Where are we now?Today, many different types of star with different masses, and at different stages of evolution, are being investigated. A number of multiple planetary systems, some potentially not so different from our own solar system, have been discovered. Exoplanets range in size and mass – from those like Jupiter, through those similar in mass to Neptune, to so-called “super-Earths”, which are just a few times larger than the Earth.

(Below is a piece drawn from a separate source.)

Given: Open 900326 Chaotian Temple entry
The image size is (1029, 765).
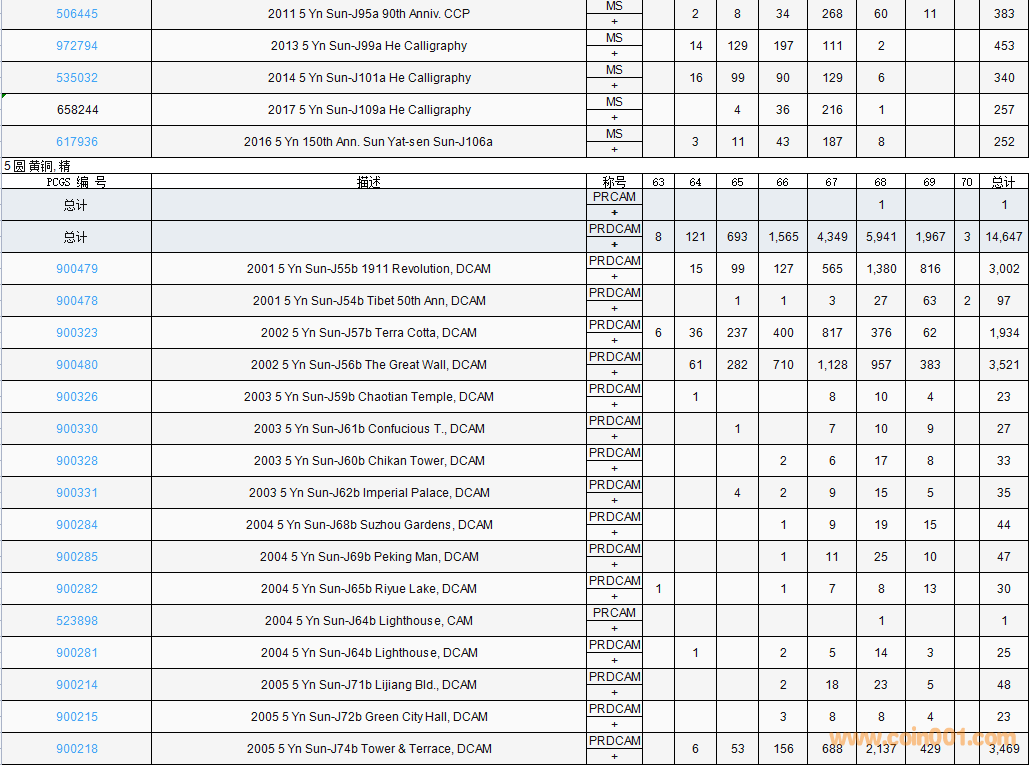Looking at the screenshot, I should (x=77, y=397).
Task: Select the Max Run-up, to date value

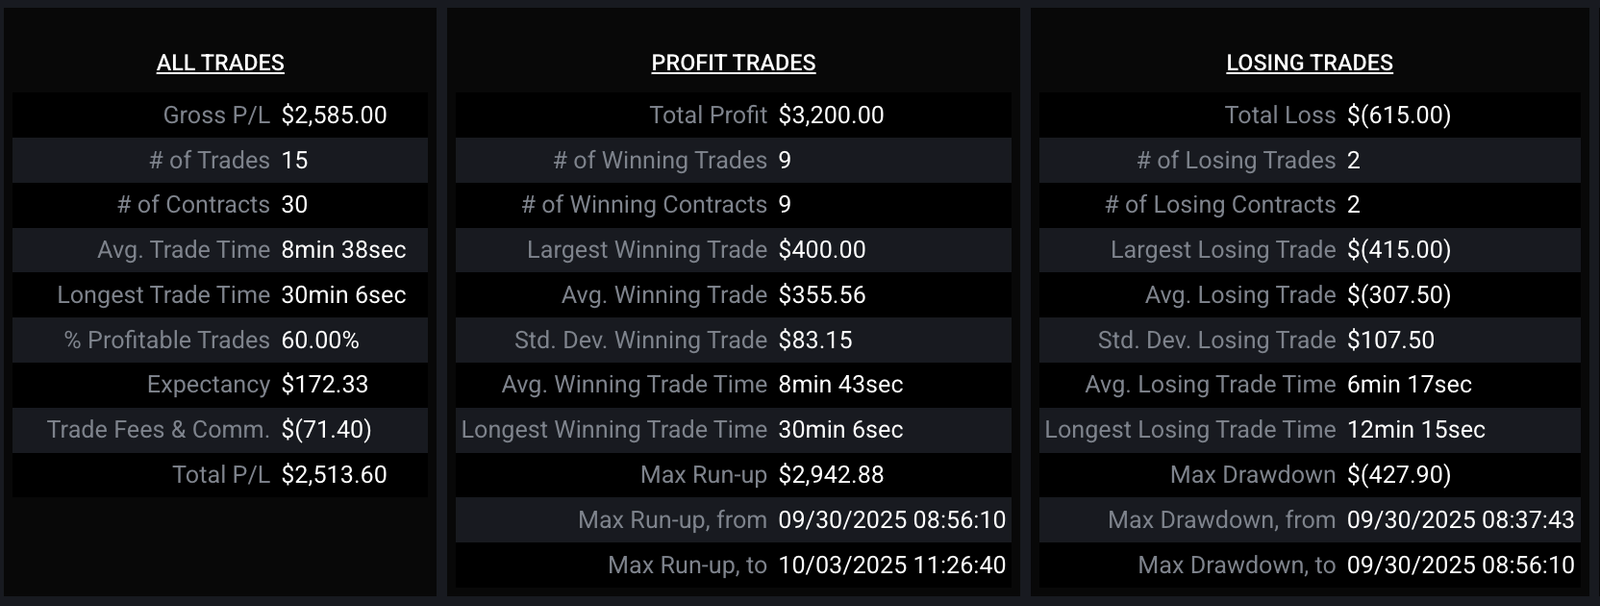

Even free-floating planets that are not connected to a star have been identified, particularly in star-forming regions.

One of the main aims of current planet searches is, of course, to discover Earth-like planets that exist in a star’s “habitable zone” – the region around a star where liquid water, and therefore life, can potentially exist. The smaller the mass of a star, the easier it is to detect a smaller orbiting planet – and the colder the star is, the closer the habitable zone is to the star. It is not surprising, therefore, that small, cool M-dwarf stars have been regarded as suitable early targets for finding other habitable Earths.

Current planet searches are gradually moving towards identifying Earth-like planets around solar-type stars. Using the RV method, Jones’s team recently announced the discovery of a planet in a nearby Sun-like system. The planet had a mass of 10 to 12 Earth masses and a period of about 350 Earth days. The telltale RV signal is about 1.6 m/s. However, to find true “Earths” in a habitable zone would require extracting a signal of only 0.1 m/s. “Using a combination of data from different telescopes, and with improvements in our understanding of stellar activity, we can expect a rich variety of multiple planetary systems with Earth-mass planets to be announced soon,” said Jones. “Potentially, Earth-like planets are very common, however, their observation remains beyond our current capabilities,” he added.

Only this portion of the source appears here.